Figure 12 breaks down class-level performance using the confusion matrix, compared against the baseline in Figure 5. Complementing this, Table 8 presents the detailed class-wise metrics (accuracy, precision, recall, and F1-score) for BiTAD + TwinLens. With TwinLens-guided tuning, BiTAD sustains high detection accuracy for frequent attack types (SYNFlood, SYNScan, UDPFlood) while notably improving recall for rare classes such as TCPConnectScan (from 98% to 99%). HTTPFlood also maintains strong detection despite slightly lower benign recall (a common trade-off in IDS). Together, these results demonstrate that TwinLens tuning enhances sensitivity to minority attack classes without sacrificing overall detection capability, a critical factor for balanced IDS performance in diverse 5G traffic environments.

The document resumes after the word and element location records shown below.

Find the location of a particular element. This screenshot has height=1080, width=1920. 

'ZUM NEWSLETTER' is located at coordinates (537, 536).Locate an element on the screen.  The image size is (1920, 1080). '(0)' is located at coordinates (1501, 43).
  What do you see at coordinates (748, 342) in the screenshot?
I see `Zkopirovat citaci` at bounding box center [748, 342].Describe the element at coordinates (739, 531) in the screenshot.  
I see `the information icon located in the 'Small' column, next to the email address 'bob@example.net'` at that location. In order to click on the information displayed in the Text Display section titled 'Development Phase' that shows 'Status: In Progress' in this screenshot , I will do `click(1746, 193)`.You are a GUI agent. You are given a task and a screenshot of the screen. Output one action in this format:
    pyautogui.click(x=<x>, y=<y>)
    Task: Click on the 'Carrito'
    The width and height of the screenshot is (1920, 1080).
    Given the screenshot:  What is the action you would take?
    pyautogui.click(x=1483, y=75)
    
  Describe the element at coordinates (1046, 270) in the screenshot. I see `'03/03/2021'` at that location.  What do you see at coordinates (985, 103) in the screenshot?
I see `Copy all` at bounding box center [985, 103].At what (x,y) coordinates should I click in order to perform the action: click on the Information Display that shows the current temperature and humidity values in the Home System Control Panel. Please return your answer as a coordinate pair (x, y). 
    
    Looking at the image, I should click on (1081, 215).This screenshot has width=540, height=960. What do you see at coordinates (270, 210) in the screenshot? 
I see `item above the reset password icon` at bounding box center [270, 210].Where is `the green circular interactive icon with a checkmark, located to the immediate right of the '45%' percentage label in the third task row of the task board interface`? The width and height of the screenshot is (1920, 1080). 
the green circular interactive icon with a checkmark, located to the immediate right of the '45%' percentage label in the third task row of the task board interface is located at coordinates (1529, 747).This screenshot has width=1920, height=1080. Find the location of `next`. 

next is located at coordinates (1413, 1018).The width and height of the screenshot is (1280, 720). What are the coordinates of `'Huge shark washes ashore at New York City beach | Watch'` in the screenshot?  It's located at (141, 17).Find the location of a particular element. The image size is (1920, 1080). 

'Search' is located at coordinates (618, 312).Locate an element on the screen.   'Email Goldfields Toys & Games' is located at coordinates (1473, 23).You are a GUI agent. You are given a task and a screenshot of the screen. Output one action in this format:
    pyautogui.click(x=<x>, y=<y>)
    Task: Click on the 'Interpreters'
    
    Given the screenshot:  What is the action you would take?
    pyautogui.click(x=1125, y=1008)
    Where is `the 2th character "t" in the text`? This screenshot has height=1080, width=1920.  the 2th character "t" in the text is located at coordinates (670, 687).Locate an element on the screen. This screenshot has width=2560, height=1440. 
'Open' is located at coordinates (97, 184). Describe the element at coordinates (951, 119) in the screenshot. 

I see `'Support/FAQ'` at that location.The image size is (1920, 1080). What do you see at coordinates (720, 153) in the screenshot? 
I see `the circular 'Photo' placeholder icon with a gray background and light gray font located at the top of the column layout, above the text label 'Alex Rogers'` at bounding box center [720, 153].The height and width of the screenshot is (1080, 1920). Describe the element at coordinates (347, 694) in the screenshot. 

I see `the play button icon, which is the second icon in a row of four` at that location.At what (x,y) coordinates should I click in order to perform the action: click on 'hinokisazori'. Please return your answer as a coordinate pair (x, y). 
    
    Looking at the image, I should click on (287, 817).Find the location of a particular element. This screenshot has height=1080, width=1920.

4.3.6. Summary and Justification

By leveraging the TwinLens framework, interpretability was enhanced at both the feature and sequence levels, offering a clearer understanding of how BiTAD identifies anomalies in 5G network traffic. Using SHAP for feature-level importance and TimeSHAP for temporal relevance, the model was able to identify and retain only the most critical input features and time steps. This explanation-guided pruning reduced the total parameter count by approximately 3000 (from ~83 k to ~80 k), resulting in faster training times and lower computational load, while maintaining identical classification performance across all metrics. The preservation of accuracy, precision, recall, and F1-score after pruning demonstrates that these removals targeted redundant components without compromising detection capability.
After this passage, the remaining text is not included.